Yesterday I wrote a post outlining mental math posts I’d written over the years. I don’t write about mental math that often, but I’ve been writing for a long time, and so the posts add up. In the process of writing the outline post I noticed a small gap.

In the post on mentally calculating the day of the week I focus on this century, then tersely say “For dates in the 20th century, add 1. For dates in the 22nd century, subtract 2.” This post will expand on that. I’ll say a little more about what these rules mean, how to extend them to other centuries, and why they work.

Dates in the 20th century

Suppose you wanted to know the day of the week for July 4, 1976. You could use the method in the post linked above and end up with Saturday. Moving ahead one day of the week gives you Sunday.

Dates in future centuries

For days in the 2100s you would find the day of the week for the corresponding date in this century, then subtract two days. For the 2200s you’d add three days, and for the 2300s you’d add one day.

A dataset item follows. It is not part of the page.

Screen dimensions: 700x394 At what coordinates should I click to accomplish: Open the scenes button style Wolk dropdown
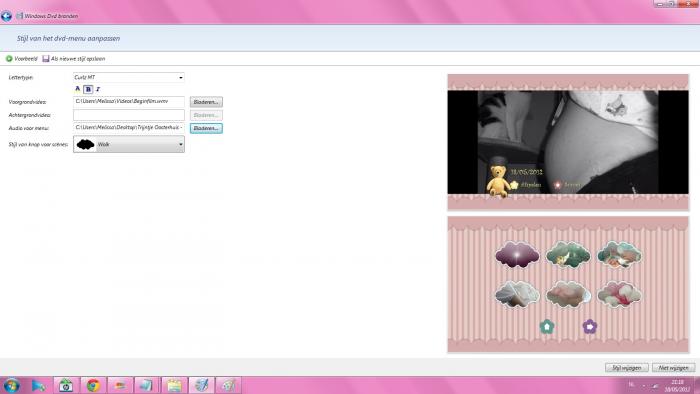point(129,144)
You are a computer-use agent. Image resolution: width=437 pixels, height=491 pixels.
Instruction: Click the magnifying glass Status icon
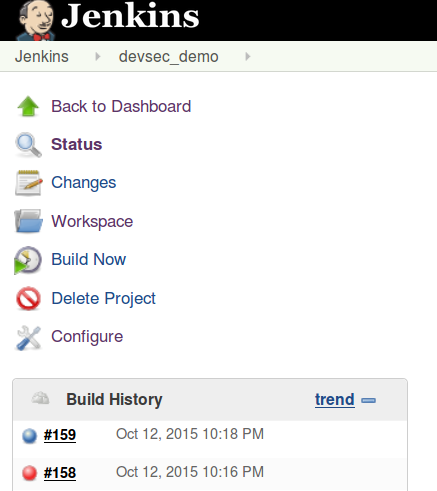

The Gregorian calendar repeats every 400 years, so if you can find the days of the week for the years 2000 through 2399, you can find the day of the week for all years in the future by subtracting enough multiples of 400 to get into that range of years. For example, in the year 2825, September 18 will fall on a Thursday because it falls on a Thursday today in 2025.

You could also go backward by centuries as well as forward, but there’s a complication. If you run the Gregorian calendar backward far enough, you run into a time before the Gregorian calendar was adopted.

Why the rules work

So why do the century adjustment rules work? There’s a simple but incomplete explanation, and a more complicated complete explanation.

Partial explanation

The number of days in most centuries, i.e. those not divisible by 400, is

365 × 100 + 24 = 36524

which is congruent to 5 mod 7, which is congruent to −2 mod 7. Dates in the 2100s are 36524 days ahead of their counterparts in the 2000s, so we move back two days in the week. The same applies when going from the 2100s to the 22oos, and from the 2200s to the 2300s.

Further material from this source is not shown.